Data use and availability
Datasets labeled "Open access": All users are welcome to use results from analyses of these data to further their research without seeking explicit permission from the Portal team or funders. Users are also welcome to cite the data in scientific publications, provided that they cite the Portal as the source. If users are citing a single dataset represented in the Portal, they should cite both the Portal and the relevant paper for that dataset.
Datasets labeled "Pre-publication": These data have been submitted to the Portal by authors in advance of publication in order to provide the immediate benefits of data access to the research community. Portal users may explore these data via all of the Portal tools and interfaces, but are not permitted to submit for publication the results of any such analyses until the primary paper has been published or until the results have been available in the Portal for 6 months, whichever comes first.
Portal users are expected to abide by the following provisions on data use:
- Users will not attempt to download any dataset in bulk from the Portal, other than those made available for public download
- Users will not attempt to identify or contact research participants
- Users will protect data confidentiality
- Users will not share any of the data with unauthorized users
- Users will report any inadvertent data release, security breach, or other data management incidents of which they become aware
- Users will abide by all applicable laws and regulations for handling genomic data
- Users will not submit a manuscript for publication until the primary manuscript is published, or 6 months after the dataset becomes available in the Portal (whichever comes first), to allow for beta testing on the integrity of the dataset and finalization of the results on the Portal.
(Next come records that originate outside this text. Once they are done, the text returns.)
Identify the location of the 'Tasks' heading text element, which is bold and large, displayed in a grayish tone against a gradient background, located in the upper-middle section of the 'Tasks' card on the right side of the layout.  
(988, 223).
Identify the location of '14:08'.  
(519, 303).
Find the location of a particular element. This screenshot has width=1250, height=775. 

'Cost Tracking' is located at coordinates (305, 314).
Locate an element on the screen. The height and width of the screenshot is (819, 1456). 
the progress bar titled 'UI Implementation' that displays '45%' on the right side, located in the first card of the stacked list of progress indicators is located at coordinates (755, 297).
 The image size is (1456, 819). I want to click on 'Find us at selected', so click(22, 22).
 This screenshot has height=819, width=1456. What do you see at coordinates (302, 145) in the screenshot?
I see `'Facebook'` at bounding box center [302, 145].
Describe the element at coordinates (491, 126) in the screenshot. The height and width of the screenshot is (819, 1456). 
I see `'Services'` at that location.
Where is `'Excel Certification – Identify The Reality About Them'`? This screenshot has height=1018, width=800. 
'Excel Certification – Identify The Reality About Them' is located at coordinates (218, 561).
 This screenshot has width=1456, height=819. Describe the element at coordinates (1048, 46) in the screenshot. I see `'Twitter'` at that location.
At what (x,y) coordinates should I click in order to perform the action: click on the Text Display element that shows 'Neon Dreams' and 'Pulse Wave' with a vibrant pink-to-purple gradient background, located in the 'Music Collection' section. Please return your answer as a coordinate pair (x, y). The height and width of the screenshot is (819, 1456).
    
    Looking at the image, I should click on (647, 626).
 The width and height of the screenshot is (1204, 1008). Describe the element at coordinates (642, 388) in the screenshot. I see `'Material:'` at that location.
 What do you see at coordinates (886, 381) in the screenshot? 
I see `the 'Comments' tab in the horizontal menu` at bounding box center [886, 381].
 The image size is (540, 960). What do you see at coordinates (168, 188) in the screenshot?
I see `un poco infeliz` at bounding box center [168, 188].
Agreeing to these provisions is a requirement of Portal use. Violating them may result in an NIH investigation and sanctions including revocation of access to the Portal.
Citing portal data
Users who wish to cite data in this Portal in a scientific publication should do so in the following format:
Common Metabolic Diseases Knowledge Portal (cmdkp.org). Year/Month/Date of access; URL of page you are citing (RRID:SCR_020937).
For instance, a user who viewed the Portal's page on the gene SLC30A8 on September 1, 2020, and wanted to cite it would use this citation:
Common Metabolic Diseases Knowledge Portal (cmdkp.org). SLC30A8 Gene page. 2020 Sept 1; https://hugeamp.org/gene.html?gene=SLC30A8 (RRID:SCR_020937).
The Portal does not yet have a PubMed identifier.
Re-using written content on the portal
Except where otherwise noted, text on this site is licensed under a Creative Commons Attribution Non-Commercial Share Alike 4.0 International License.
The Portal team tracks a limited set of usage statistics. We do this to improve functionality based on how users interact with the Portal and to ensure that Portal data are being used properly (see our data use policy). Two types of people are allowed to view usage statistics at different levels of detail:
- Our website developers track deidentified, aggregate analytics (such as hit counts for specific pages) in order to improve the Portal's user experience. They do not view statistics attached to individual user accounts.
- NIH personnel may be asked to examine individual user histories in cases of suspected misuse of Portal data.